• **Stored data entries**
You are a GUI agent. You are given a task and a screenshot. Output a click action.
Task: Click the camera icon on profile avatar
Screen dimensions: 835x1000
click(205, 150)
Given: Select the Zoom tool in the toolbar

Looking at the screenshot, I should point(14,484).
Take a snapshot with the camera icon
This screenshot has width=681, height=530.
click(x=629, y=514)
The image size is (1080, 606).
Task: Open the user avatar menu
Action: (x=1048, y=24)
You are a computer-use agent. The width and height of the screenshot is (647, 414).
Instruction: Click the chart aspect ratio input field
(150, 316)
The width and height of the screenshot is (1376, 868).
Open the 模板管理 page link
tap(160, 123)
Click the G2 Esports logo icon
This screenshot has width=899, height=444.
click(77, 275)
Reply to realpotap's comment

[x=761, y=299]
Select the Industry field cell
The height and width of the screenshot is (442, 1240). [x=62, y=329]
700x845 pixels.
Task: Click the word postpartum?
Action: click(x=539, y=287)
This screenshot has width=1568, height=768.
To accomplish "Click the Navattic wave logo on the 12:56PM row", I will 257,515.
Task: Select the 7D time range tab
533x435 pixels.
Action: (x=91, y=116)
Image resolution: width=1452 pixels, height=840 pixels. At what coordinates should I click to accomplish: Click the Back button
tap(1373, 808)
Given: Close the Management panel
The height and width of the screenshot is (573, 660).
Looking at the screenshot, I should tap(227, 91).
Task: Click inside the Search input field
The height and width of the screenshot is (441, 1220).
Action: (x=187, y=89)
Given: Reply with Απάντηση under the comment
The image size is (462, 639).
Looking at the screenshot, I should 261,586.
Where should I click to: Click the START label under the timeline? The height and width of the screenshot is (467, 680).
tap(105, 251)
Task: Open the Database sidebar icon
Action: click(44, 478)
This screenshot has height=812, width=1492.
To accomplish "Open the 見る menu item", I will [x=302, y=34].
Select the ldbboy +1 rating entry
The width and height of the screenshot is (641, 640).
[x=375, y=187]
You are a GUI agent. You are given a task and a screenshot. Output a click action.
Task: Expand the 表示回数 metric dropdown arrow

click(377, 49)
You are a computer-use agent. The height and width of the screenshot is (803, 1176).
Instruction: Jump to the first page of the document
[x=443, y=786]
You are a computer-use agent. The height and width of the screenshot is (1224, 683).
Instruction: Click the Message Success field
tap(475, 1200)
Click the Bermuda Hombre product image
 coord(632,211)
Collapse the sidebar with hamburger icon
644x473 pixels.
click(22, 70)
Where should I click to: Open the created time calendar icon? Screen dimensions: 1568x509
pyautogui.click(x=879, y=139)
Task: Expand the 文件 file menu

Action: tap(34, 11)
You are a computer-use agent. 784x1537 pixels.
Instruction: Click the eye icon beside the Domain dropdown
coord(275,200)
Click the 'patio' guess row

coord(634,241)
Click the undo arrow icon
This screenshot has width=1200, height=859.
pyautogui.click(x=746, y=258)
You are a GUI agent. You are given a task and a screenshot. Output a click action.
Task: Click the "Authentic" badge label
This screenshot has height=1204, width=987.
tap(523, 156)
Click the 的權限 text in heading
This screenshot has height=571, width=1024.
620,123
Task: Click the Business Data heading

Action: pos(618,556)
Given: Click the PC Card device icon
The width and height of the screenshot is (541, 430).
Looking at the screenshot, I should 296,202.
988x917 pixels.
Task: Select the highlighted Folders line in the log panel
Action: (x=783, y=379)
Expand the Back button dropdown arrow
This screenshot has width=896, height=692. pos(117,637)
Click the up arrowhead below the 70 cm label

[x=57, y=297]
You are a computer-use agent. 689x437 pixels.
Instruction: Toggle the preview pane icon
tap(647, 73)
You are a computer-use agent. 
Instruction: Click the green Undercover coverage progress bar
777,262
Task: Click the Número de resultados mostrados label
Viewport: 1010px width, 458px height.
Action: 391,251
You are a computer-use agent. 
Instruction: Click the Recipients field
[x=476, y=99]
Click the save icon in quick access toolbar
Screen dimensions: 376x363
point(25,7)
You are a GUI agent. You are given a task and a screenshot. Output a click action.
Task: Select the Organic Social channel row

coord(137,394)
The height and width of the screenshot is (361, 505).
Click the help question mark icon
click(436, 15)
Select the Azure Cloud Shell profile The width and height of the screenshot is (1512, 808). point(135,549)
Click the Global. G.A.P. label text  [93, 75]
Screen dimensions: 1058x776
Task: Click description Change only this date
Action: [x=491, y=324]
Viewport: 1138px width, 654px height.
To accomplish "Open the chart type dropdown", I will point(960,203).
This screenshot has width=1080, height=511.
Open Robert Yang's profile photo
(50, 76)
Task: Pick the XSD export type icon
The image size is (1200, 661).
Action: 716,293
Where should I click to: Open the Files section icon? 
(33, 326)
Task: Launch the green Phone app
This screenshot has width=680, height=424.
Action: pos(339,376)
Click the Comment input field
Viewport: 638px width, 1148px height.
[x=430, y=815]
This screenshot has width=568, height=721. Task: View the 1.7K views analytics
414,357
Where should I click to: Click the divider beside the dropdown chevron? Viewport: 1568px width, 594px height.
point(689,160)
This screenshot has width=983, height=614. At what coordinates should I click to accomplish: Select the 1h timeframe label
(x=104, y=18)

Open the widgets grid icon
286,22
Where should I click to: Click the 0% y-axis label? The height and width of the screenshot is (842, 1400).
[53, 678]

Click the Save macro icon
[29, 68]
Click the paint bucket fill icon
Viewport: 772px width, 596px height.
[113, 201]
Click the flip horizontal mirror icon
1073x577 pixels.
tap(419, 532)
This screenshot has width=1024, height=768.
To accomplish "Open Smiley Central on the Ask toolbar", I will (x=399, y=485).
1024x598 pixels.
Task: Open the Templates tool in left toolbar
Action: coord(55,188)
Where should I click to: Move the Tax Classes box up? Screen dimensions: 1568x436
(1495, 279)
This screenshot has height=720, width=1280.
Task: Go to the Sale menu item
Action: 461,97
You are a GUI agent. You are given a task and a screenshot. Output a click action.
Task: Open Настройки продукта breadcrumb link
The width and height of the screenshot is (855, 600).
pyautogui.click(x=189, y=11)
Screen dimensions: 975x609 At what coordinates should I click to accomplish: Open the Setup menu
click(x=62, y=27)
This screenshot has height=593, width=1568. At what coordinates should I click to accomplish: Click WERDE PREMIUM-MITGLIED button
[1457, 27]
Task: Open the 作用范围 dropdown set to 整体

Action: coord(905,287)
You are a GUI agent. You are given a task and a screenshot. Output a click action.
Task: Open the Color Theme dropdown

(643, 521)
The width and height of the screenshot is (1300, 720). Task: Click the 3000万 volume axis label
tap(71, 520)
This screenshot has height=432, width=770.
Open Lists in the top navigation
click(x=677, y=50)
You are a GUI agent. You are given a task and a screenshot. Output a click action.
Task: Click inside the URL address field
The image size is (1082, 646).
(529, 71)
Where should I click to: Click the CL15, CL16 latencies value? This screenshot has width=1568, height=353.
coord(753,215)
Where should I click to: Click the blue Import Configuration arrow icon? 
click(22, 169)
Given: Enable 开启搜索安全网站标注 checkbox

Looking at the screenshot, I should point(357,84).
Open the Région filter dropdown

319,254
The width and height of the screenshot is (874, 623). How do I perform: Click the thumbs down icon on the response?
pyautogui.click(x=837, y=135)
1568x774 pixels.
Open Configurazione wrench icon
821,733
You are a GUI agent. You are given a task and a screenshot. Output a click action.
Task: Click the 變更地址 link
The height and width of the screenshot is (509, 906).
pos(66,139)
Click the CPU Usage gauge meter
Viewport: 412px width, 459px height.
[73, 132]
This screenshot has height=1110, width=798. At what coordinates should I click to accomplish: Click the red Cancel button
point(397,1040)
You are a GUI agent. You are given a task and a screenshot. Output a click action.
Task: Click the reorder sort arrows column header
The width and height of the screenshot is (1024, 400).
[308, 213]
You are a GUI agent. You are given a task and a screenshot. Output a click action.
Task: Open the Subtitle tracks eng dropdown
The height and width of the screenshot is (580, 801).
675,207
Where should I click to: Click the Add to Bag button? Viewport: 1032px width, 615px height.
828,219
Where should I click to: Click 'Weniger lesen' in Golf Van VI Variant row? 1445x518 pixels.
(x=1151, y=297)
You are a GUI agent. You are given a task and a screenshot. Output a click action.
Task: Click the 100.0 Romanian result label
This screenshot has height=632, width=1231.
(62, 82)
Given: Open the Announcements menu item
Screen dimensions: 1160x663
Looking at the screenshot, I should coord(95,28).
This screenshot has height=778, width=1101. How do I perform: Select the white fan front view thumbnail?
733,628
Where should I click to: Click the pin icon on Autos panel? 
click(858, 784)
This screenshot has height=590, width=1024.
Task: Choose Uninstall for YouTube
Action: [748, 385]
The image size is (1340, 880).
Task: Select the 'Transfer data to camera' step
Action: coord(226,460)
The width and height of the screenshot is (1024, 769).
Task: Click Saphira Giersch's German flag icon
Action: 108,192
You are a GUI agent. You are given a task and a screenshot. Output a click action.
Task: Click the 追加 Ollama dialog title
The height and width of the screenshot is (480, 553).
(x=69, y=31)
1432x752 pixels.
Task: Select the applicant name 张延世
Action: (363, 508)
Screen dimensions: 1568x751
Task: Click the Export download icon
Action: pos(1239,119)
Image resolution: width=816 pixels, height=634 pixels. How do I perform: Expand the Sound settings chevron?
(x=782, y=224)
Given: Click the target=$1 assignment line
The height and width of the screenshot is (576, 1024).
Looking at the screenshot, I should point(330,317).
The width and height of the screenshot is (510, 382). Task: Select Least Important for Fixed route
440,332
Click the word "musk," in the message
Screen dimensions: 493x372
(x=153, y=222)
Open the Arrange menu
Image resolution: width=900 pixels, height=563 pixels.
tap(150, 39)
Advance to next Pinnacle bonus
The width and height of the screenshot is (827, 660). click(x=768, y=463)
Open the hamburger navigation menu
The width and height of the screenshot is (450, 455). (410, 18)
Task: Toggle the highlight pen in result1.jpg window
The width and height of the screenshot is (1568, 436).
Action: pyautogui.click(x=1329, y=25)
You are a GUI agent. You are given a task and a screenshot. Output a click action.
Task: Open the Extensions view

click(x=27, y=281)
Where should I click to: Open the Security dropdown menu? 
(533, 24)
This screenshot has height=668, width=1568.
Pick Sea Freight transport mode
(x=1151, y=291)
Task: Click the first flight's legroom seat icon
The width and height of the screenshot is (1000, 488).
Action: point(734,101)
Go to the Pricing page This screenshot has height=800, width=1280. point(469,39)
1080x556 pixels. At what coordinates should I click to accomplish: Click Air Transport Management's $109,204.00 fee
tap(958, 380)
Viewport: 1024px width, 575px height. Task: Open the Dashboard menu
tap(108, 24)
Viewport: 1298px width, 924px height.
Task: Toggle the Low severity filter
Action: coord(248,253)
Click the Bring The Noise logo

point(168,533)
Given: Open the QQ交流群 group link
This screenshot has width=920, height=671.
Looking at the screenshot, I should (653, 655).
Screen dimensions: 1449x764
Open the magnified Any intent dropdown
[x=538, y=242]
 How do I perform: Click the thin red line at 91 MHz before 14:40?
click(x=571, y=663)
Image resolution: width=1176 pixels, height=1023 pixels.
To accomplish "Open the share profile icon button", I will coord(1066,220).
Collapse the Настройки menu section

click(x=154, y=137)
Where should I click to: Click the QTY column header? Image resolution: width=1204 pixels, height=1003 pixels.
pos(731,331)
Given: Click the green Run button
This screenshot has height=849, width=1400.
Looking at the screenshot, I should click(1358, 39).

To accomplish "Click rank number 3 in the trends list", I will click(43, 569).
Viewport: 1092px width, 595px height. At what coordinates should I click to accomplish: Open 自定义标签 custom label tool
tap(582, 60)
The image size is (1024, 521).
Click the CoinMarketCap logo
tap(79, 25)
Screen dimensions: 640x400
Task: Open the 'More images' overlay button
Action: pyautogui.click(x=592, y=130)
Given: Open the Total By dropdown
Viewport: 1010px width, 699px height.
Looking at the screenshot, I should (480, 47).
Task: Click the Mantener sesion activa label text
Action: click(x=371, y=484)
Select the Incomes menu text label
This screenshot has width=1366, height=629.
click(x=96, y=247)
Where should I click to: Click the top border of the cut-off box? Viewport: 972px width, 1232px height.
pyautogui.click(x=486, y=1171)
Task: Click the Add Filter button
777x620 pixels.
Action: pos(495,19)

• **EXERCISE**
Every line above that includes the word "type" should be listed.

• **SOLUTION**
To accomplish "Open the chart type dropdown", I will point(960,203).
Task: Pick the XSD export type icon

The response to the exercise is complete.